Can this possibly be true - a deal like this between a public institution and a purely commercial entity? Anyone who is in the business of nonfiction has to be deeply concerned about what something like this alliance means.
Link: Boing Boing: Smithsonian becomes Showtime's exclusive first-refusal archive.
Also noted on Boing Boing: Brown University's Steven Lubar points out a similar agreement with HarperCollins that effectively wiped out the Smithsonian Institution Press.
From an article in The Chronicle of Higher Education:
SMITHSONIAN LIMBO: In October 2002, the Smithsonian Institution Press released Picturing the Past: Illustrated Histories and the American Imagination, 1840-1900, by Gregory M. Pfitzer, now a professor of American studies at Skidmore College. Mr. Pfitzer was initially pleased with the way the press treated his book, which explores how 19th-century mass-market paintings and lithographs expressed ideas about America's early colonial history.

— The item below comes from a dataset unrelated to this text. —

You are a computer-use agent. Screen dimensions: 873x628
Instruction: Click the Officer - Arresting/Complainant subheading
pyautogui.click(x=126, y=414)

But things soon went sour. Mr. Pfitzer's book was published at the beginning of a profound transition at — and some say, the collapse of — the 160-year-old press. In the summer of 2002, under orders to become financially self-sustaining, the press hired a new director, Don Fehr, who had extensive experience with trade publishers in New York. Between 2002 and 2004, Mr. Fehr put together a new sales-and-distribution deal with W.W. Norton. He also steered the press away from scholarly titles toward trade projects with potentially broad appeal. (Along the way, the press's name was shortened to Smithsonian Books.)
Early news reports suggested that Mr. Fehr's efforts put the press on the path toward solvency. But at the beginning of 2005, under continued pressure from the Smithsonian's chief bean counters, the press radically scaled back its Washington operations and entered a new era as an imprint of HarperCollins. Mr. Fehr moved into the New York offices of HarperCollins last February.